> **THE PROBLEM**
Retype the records that follow, every line exactly as written.

[[ ENTRIES SUPPLIED open ]]

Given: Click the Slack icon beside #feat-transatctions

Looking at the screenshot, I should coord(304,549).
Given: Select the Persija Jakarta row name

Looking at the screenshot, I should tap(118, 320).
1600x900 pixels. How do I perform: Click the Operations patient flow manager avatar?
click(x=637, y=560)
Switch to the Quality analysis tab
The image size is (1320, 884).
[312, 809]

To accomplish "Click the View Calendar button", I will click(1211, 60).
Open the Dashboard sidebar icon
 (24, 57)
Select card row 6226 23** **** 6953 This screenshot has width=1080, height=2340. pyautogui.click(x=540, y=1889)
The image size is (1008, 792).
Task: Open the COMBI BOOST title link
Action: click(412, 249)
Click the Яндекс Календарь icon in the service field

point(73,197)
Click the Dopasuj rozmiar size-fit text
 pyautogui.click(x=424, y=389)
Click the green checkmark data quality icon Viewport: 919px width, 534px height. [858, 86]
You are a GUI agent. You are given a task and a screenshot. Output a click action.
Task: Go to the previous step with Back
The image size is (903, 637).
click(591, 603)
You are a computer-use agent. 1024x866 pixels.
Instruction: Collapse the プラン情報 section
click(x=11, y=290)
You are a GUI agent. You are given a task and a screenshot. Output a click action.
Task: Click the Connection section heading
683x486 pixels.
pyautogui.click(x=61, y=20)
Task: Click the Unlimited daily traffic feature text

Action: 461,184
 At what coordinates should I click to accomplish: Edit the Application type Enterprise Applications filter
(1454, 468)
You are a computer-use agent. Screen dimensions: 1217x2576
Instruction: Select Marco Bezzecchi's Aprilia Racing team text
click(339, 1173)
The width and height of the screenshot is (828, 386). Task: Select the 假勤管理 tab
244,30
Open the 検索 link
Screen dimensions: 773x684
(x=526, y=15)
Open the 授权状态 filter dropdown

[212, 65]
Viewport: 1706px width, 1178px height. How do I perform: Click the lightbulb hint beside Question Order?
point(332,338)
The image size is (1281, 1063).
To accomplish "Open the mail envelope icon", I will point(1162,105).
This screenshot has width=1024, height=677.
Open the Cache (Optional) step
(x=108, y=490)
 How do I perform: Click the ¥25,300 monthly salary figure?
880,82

[[ ENTRIES SUPPLIED closed ]]

> **SOLUTION TO THIS EXERCISE**
Given: Click the Slack icon beside #feat-transatctions

Looking at the screenshot, I should coord(304,549).
Given: Select the Persija Jakarta row name

Looking at the screenshot, I should tap(118, 320).
1600x900 pixels. How do I perform: Click the Operations patient flow manager avatar?
click(x=637, y=560)
Switch to the Quality analysis tab
The image size is (1320, 884).
[312, 809]

To accomplish "Click the View Calendar button", I will click(1211, 60).
Open the Dashboard sidebar icon
 (24, 57)
Select card row 6226 23** **** 6953 This screenshot has width=1080, height=2340. pyautogui.click(x=540, y=1889)
The image size is (1008, 792).
Task: Open the COMBI BOOST title link
Action: click(412, 249)
Click the Яндекс Календарь icon in the service field

point(73,197)
Click the Dopasuj rozmiar size-fit text
 pyautogui.click(x=424, y=389)
Click the green checkmark data quality icon Viewport: 919px width, 534px height. [858, 86]
You are a GUI agent. You are given a task and a screenshot. Output a click action.
Task: Go to the previous step with Back
The image size is (903, 637).
click(591, 603)
You are a computer-use agent. 1024x866 pixels.
Instruction: Collapse the プラン情報 section
click(x=11, y=290)
You are a GUI agent. You are given a task and a screenshot. Output a click action.
Task: Click the Connection section heading
683x486 pixels.
pyautogui.click(x=61, y=20)
Task: Click the Unlimited daily traffic feature text

Action: 461,184
 At what coordinates should I click to accomplish: Edit the Application type Enterprise Applications filter
(1454, 468)
You are a computer-use agent. Screen dimensions: 1217x2576
Instruction: Select Marco Bezzecchi's Aprilia Racing team text
click(339, 1173)
The width and height of the screenshot is (828, 386). Task: Select the 假勤管理 tab
244,30
Open the 検索 link
Screen dimensions: 773x684
(x=526, y=15)
Open the 授权状态 filter dropdown

[212, 65]
Viewport: 1706px width, 1178px height. How do I perform: Click the lightbulb hint beside Question Order?
point(332,338)
The image size is (1281, 1063).
To accomplish "Open the mail envelope icon", I will point(1162,105).
This screenshot has width=1024, height=677.
Open the Cache (Optional) step
(x=108, y=490)
 How do I perform: Click the ¥25,300 monthly salary figure?
880,82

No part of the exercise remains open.